First, the majority opinion “does not recognize a state constitutional right to alternative education,” but nonetheless goes on to consider the appropriate constitutional standard of review when a suspended student alleges an infringement of her “statutory right to alternative education.” I find it novel to apply a constitutional standard of review to determine whether a statute has been violated. The majority seeks to “harmonize” the application of the rational basis test with the strict scrutiny test, citing various cases in which these tests were applied for the purpose of determining whether constitutional rights were violated by state action. However, the rational basis, intermediate scrutiny, and strict scrutiny standards of review traditionally have been applied to determine whether a government action violates individual rights having constitutional roots, not those created by statute. Classic examples of this application at the federal level include Zablocki v. Redhail, 434 U.S. 374, 54 L. Ed. 2d 618, (1978) (right to marry); Roe v. Wade, 410 U.S. 113, 35 L. Ed. 2d 147 (1973) (right to abortion); Bullock v. Carter, 405 U.S. 134, 31 L. Ed. 2d 92 (1972) (right to vote); Shapiro v. Thompson, 394 U.S. 618, 22 L. Ed. 2d 600 (1969) (right to interstate travel), overruled in part on other grounds by Edelman v. Jordan, 415 U.S. 651, 39 *385L. Ed. 2d 662 (1974); Skinner v. Oklahoma ex rel. Williamson, 316 U.S. 535, 86 L. Ed. 1655 (1942) (right to procreate). In North Carolina, this Court has also used these standards of review to evaluate constitutional claims. Rhyne, 358 N.C. at 180, 594 S.E.2d at 15 (due process and equal protection); Leandro, 346 N.C. at 348, 488 S.E.2d at 255 (quality of education); Carolina Util. Customers Ass’n, Inc., 336 N.C. at 681, 446 S.E.2d at 346 (equal protection); Sneed, 299 N.C. at 618, 264 S.E.2d at 113 (access to education).
While the majority tries to resolve this problem by naming the constitutional hook of “equal educational access,” this solution is based on a flawed syllogism. The majority acknowledges (1) that Sneed recognized the state constitutional right to equal educational access as a fundamental right, Sneed, 299 N.C. at 618, 264 S.E.2d at 113'(“[Equal access to participation in our public school system is a fundamental right . . . .”), and (2) that “exclusion from alternative education potentially infringes on a student’s state constitutional right to equal educational access.” Yet the majority somehow concludes merely that “school administrators must articulate a reason when they exclude a long-term suspended student from alternative education.” In my view, this conclusion does not follow. The logically sound conclusion is that the exclusion from alternative education programs and all other educational services potentially infringes upon a fundamental right. As the majority agrees that interference with a fundamental right requires a strict scrutiny analysis, strict scrutiny should be applied in this case.

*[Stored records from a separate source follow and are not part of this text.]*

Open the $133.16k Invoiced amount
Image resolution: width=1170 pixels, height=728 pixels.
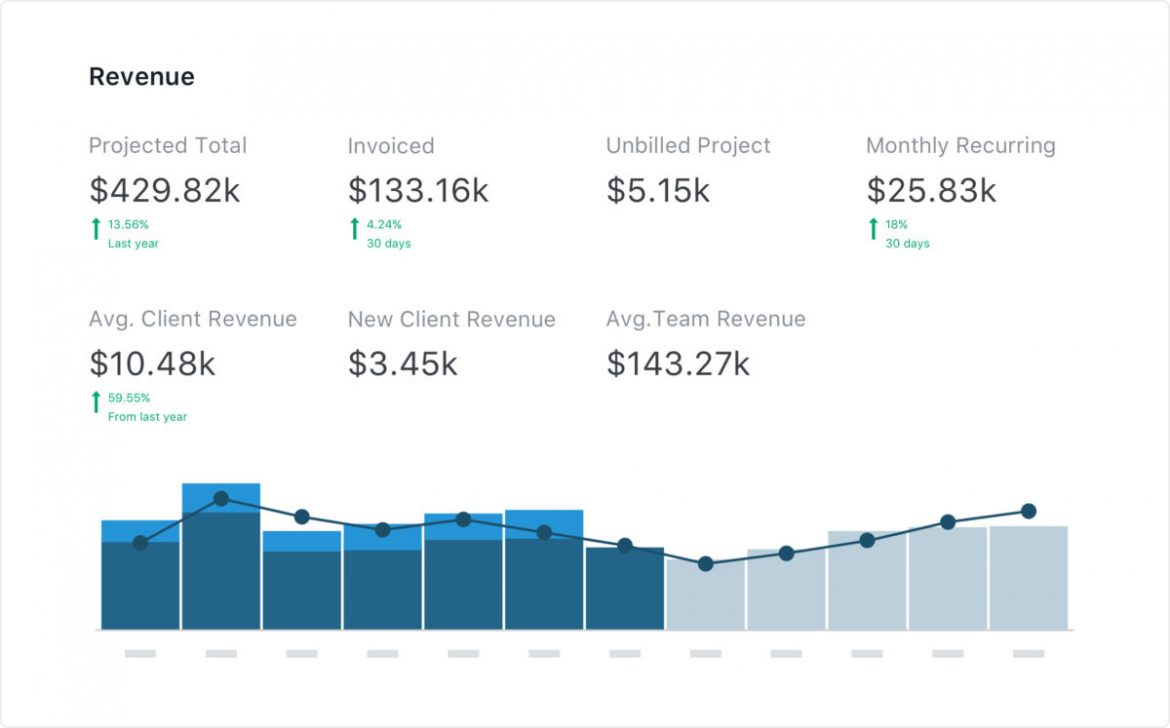(418, 190)
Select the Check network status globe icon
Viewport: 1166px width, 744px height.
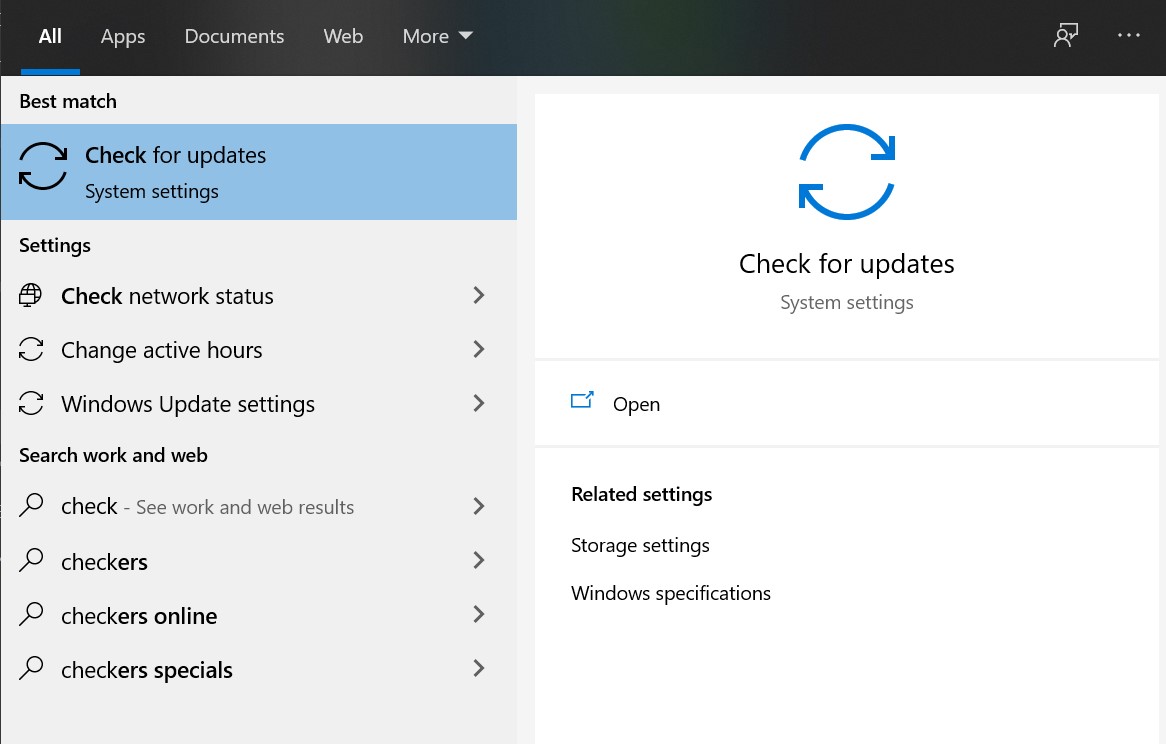pos(30,295)
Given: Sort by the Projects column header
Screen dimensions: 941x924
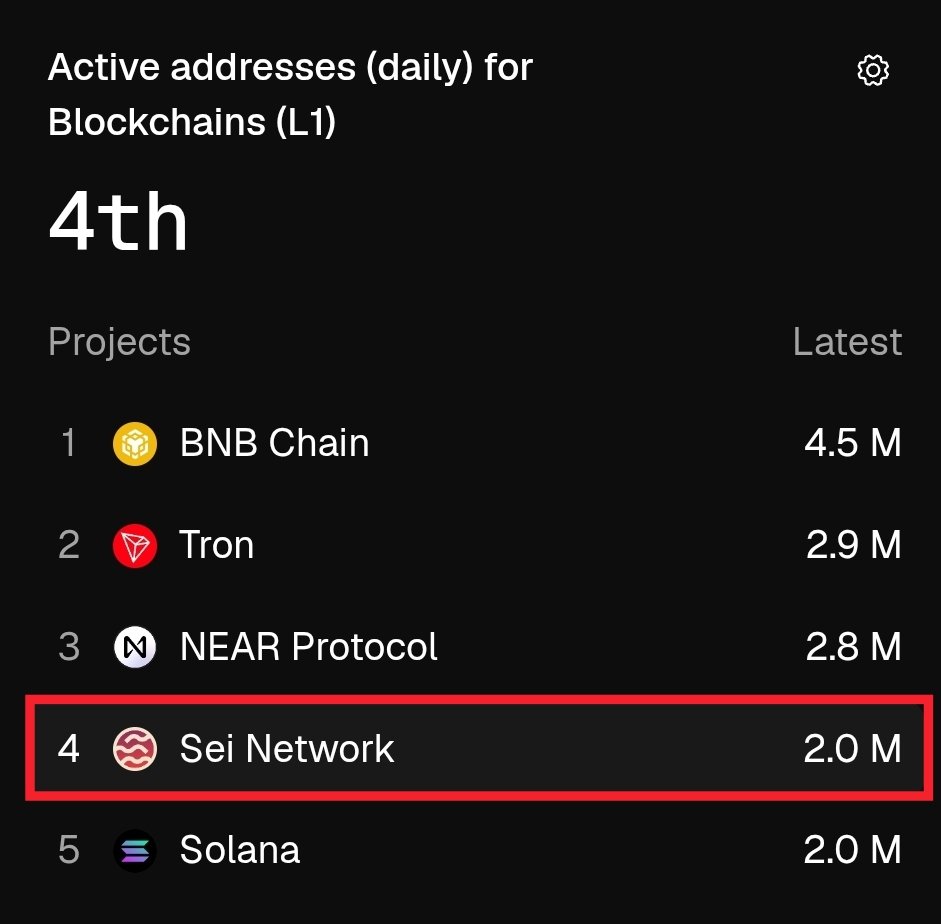Looking at the screenshot, I should coord(119,342).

Second, even in the context of an alleged constitutional violation, intermediate scrutiny is the incorrect standard for determining whether the right to an opportunity to a sound basic education has been violated. Until today, this Court has uniformly applied strict scrutiny in cases involving the right to education. While the majority opinion relies on Coggins ex rel. Coggins v. Board of Education for the proposition that school disciplinary decisions are subject only to rational basis review, the student in Coggins only challenged limitations on his participation in “secret societies known as Greek letter fraternities,” not a denial of all educational services. 223 N.C. 763, 768-69, 28 S.E.2d 527, 531 (1944). In fact, the challenged rule made “no attempt to deny plaintiff any instruction afforded by class work or by the required curriculum of the school.” Id. at 769, 28 S.E.2d at 531. Thus, the reliance by the majority on Coggins is misplaced.

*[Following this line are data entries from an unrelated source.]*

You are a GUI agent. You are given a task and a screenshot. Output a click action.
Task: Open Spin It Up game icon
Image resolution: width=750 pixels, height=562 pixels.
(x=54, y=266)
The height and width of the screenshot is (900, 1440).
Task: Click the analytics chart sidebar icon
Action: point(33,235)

Partitioning the right to education into subcategories, each with a different standard of review, also has uncertain and unexplained *386implications for what has long been considered a vested fundamental right of every North Carolina student. At best, the right to a sound basic education is transformed into a quasi-fundamental right in the student discipline context, cf. Blankenship, 363 N.C. at 526-27, 681 S.E.2d at 765-66 (holding that “the right to vote in superior court elections on substantially equal terms is a quasi-fundamental right” that is “reviewed under intermediate scrutiny”), and it remains fundamental in all other contexts. At worst, this decision has rewritten our constitution and overruled thirty years of precedent from this Court collectively establishing that the right to the opportunity for a sound basic education is fundamental. Whatever the precise parameters of today’s holding, the intermediate scrutiny standard is incompatible with Article I, Section 15; Article IX; and three decades of precedent.

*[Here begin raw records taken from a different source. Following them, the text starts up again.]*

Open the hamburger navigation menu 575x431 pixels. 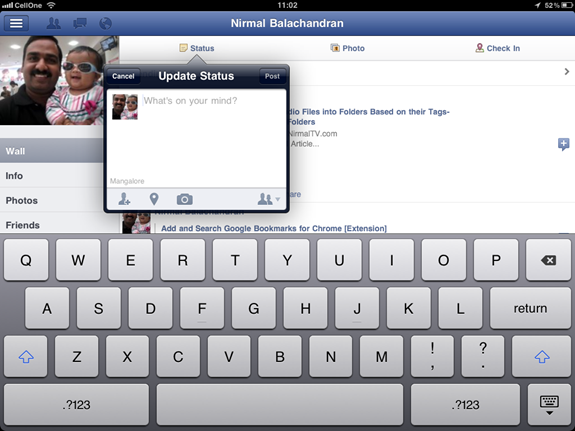point(16,23)
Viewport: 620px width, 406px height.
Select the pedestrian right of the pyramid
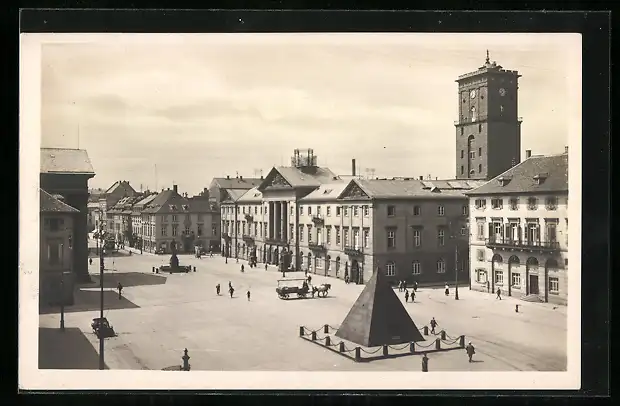pos(470,351)
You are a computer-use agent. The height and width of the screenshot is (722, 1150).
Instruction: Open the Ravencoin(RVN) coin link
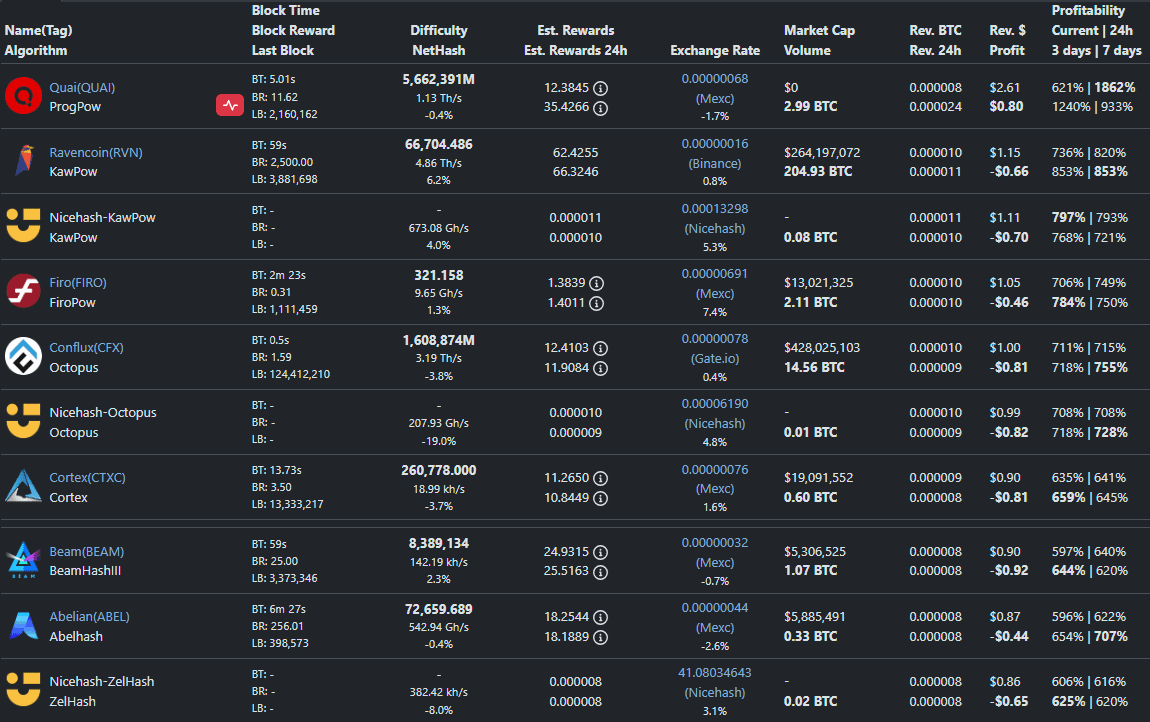coord(96,153)
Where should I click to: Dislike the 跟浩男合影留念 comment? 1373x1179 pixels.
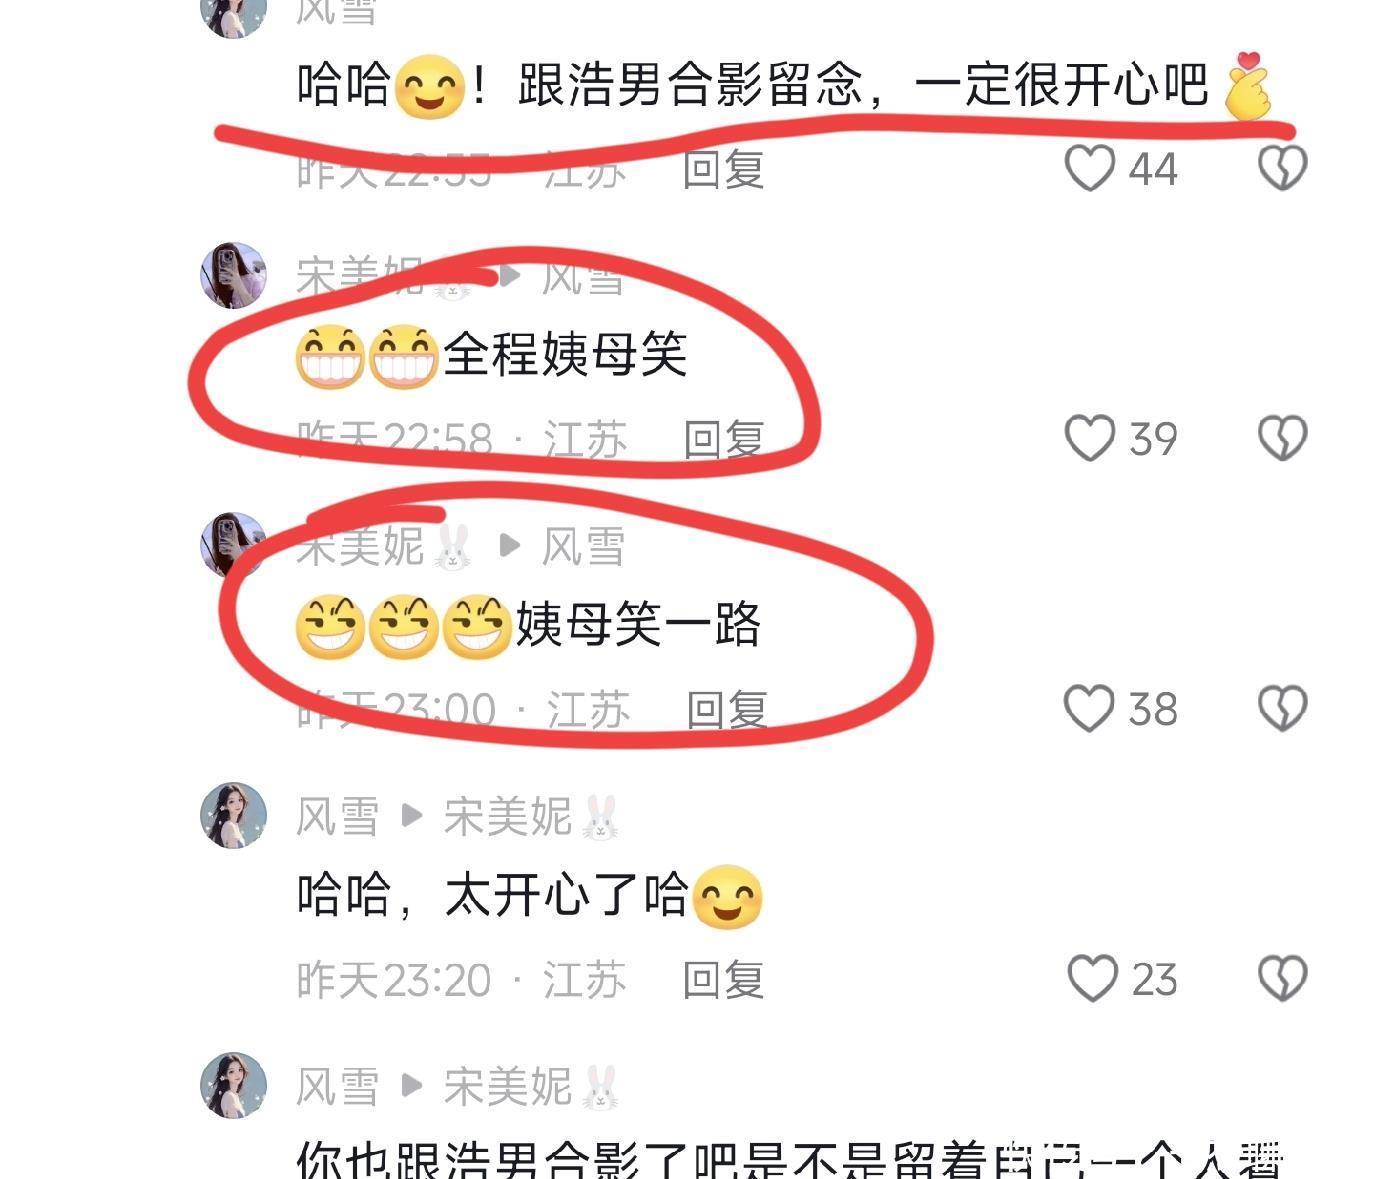click(x=1282, y=168)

Equally troubling is that intermediate review, in practice, will be no more exacting than the exceedingly deferential rational basis standard, which requires only that the regulation be reasonably related to some conceivable legitimate end. Standley v. Town of Woodfin, 362 N.C. 328, 332, 661 S.E.2d 728, 731 (2008) (citations omitted). As noted above, school districts always have an important, indeed compelling, interest in maintaining safe and orderly schools. A denial of alternative educational opportunities will ordinarily be substantially related to maintaining safety and order simply because the offender is dissociated from the school environment. The majority essentially concedes this point, stating that “school officials will have little or no difficulty articulating an important or significant reason for denying access to alternative education.” Thus, the intermediate standard of review will be toothless in the student discipline context and grossly inadequate to protect a fundamental right. I agree with the Supreme Court of the United States, which proclaimed, “The vigilant protection of constitutional freedoms is nowhere more vital than in the community of American schools.” Healy v. James, 408 U.S. 169, 180, 33 L. Ed. 2d 266, 279 (1972) (citations and internal quotation marks omitted).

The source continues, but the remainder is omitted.